— begin DATA FOR THE TASK —

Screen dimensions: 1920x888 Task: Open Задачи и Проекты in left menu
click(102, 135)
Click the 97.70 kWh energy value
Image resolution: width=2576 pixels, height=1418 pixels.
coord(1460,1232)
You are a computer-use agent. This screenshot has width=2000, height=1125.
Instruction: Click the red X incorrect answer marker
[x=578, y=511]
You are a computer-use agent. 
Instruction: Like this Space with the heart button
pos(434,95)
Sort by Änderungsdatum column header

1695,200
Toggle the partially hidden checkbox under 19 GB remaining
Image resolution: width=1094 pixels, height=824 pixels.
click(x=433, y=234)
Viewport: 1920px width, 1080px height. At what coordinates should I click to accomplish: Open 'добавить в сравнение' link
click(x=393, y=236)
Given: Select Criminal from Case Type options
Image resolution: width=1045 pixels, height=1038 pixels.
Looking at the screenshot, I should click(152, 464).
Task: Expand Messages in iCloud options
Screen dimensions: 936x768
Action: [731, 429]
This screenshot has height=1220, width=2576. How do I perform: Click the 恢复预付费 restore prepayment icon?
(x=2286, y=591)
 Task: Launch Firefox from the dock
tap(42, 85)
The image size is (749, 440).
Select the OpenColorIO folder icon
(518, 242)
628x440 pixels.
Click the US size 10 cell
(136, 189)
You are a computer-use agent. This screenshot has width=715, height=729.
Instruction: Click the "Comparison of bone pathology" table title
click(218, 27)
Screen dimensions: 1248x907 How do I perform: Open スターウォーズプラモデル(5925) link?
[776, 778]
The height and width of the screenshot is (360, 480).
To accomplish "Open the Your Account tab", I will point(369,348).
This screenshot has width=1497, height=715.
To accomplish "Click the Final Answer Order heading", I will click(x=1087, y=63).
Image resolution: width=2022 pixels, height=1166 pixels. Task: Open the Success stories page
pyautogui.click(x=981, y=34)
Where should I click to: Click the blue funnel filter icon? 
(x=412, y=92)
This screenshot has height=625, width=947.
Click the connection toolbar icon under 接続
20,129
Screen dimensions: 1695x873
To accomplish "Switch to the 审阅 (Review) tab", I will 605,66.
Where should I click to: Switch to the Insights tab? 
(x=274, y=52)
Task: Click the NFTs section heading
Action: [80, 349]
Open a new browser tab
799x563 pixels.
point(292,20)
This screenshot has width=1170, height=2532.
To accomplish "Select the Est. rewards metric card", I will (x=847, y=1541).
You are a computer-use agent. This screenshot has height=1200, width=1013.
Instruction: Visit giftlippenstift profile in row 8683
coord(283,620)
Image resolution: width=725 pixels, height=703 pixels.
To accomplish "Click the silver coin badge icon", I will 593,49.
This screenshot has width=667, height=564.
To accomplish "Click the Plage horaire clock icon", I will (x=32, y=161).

— end DATA FOR THE TASK —

WHAT YOU SHOULD DO: Could you write out the data word for word, beginning at the line with "has height=1200, width=1013." and continuing through the final line of the data?

SOLUTION BELOW:
You are a computer-use agent. This screenshot has height=1200, width=1013.
Instruction: Visit giftlippenstift profile in row 8683
coord(283,620)
Image resolution: width=725 pixels, height=703 pixels.
To accomplish "Click the silver coin badge icon", I will 593,49.
This screenshot has width=667, height=564.
To accomplish "Click the Plage horaire clock icon", I will (x=32, y=161).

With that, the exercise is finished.